O veterano jornalista espanhol Miguel Mora foi correspondente do jornal espanhol El País, em Lisboa, por quatro anos. Em 2007, numa crônica em que contava suas andanças pelo mundo do fado, escreveu que Ricardo Ribeiro, que então tinha 26 anos, era um cantor de “muito peso e pouca idade”. Mora comentava sobre o momento que vivia o fado naquela época; falava do surgimento de uma nova idade de ouro, e apontava Ribeiro como um desses novos prodígios. Naquele mesmo ano, Carlos Saura gravou um filme chamado Fados, parte de sua trilogia sobre música. Ricardo Ribeiro é um dos músicos que aparecem na película.

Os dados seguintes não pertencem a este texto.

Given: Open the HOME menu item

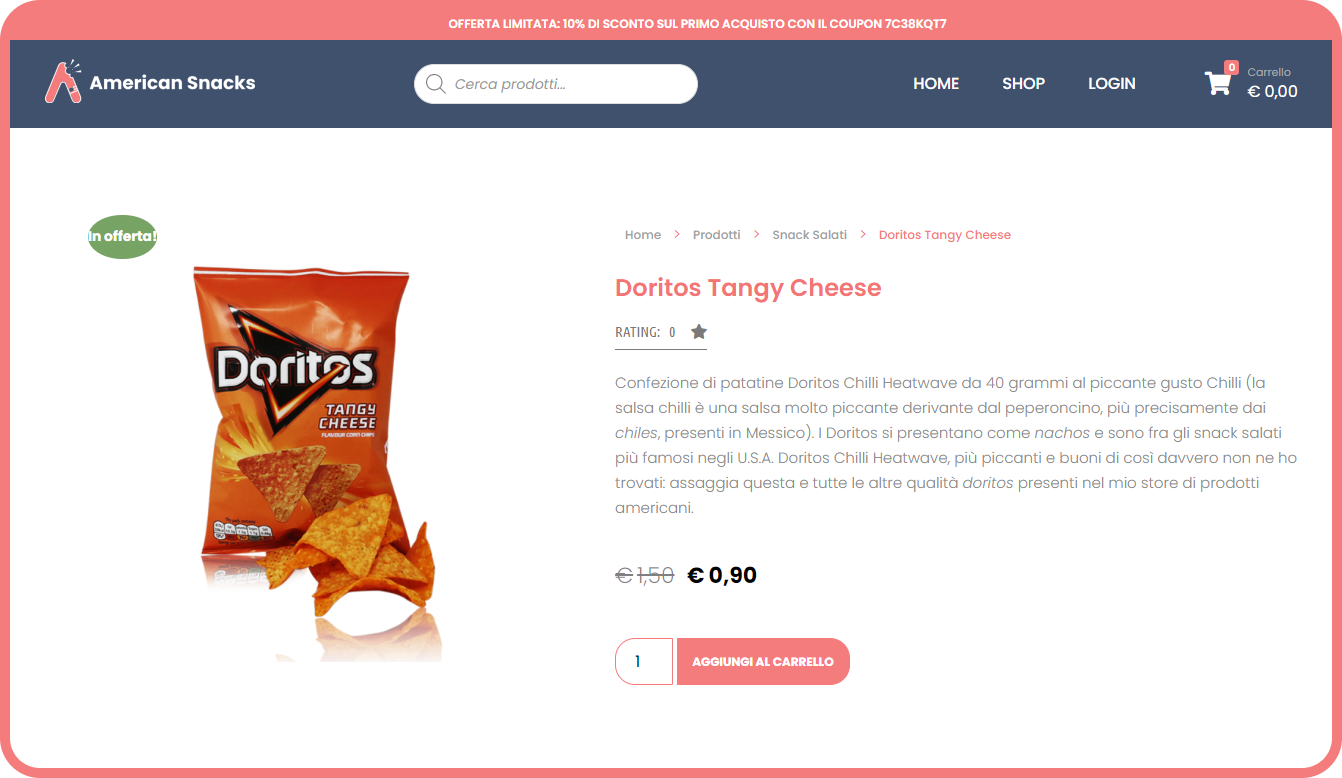Looking at the screenshot, I should coord(936,84).
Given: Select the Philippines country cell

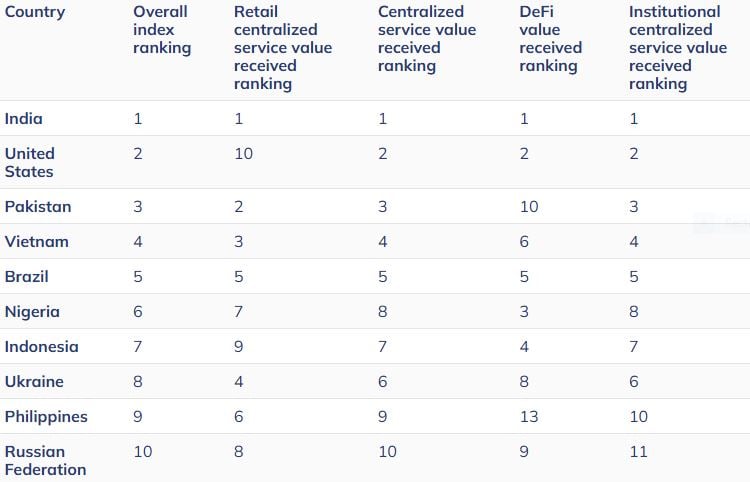Looking at the screenshot, I should coord(46,417).
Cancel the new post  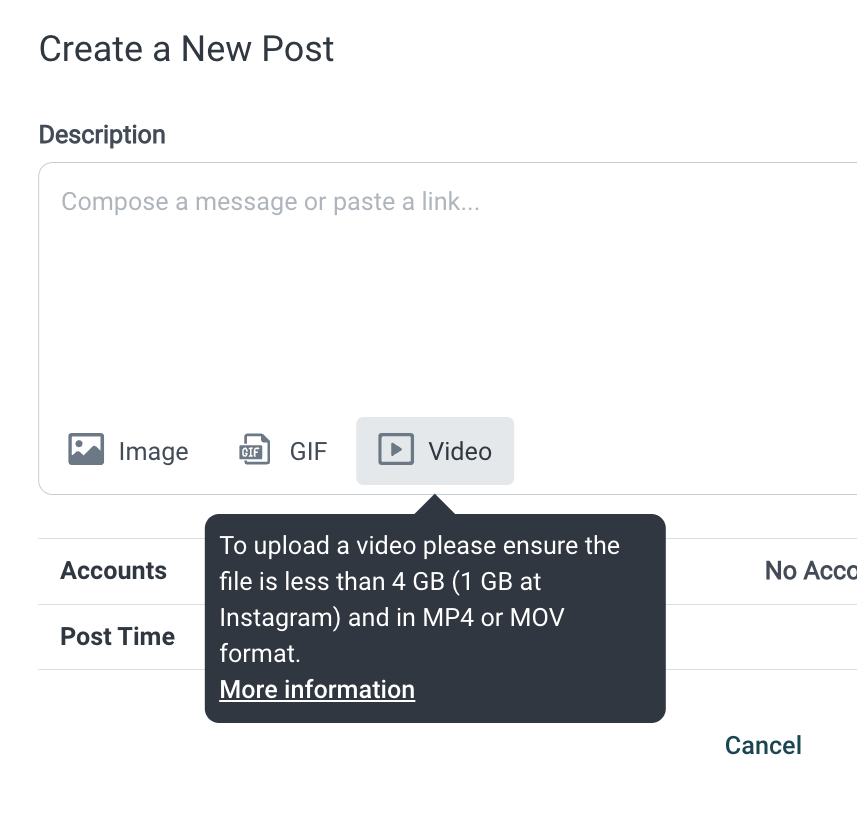coord(763,746)
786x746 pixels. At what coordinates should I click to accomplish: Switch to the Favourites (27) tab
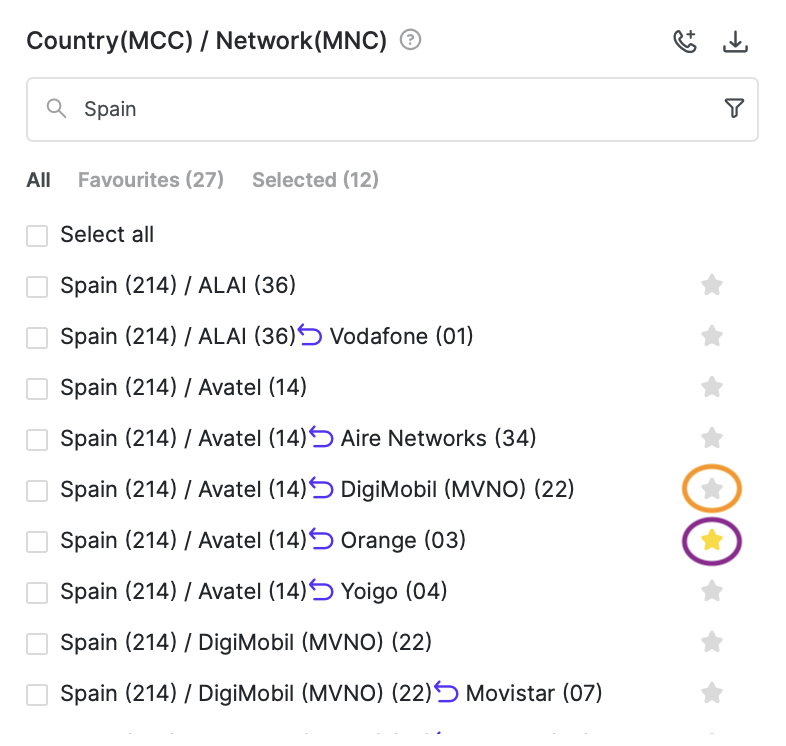click(150, 179)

Em 2011, o fado foi declarado patrimônio imaterial da humanidade pela Unesco, o que gerou ainda mais interesse por ele no exterior.
Atualmente, Ribeiro está gravando seu terceiro álbum. Em maio passado, apresentou-se na Bienal de Veneza. Em junho, cantou com a orquestra sinfônica da Venezuela, em Caracas. Para Pedro Castro, as escolhas de Ribeiro serão entendidas e trarão frutos. “Se ele vivesse em outro país ou em outra época, já teria sido aclamado. Não tenho dúvida de que dentro de 50 anos vamos dizer: eu fui contemporâneo do Ricardo Ribeiro.”
RICARDO VIEL, jornalista, atualmente residente na Europa, onde cursa mestrado e colabora com diversas publicações brasileiras, entre as quais o Valor Econômico, O Globo, a Piauí e a Bravo!.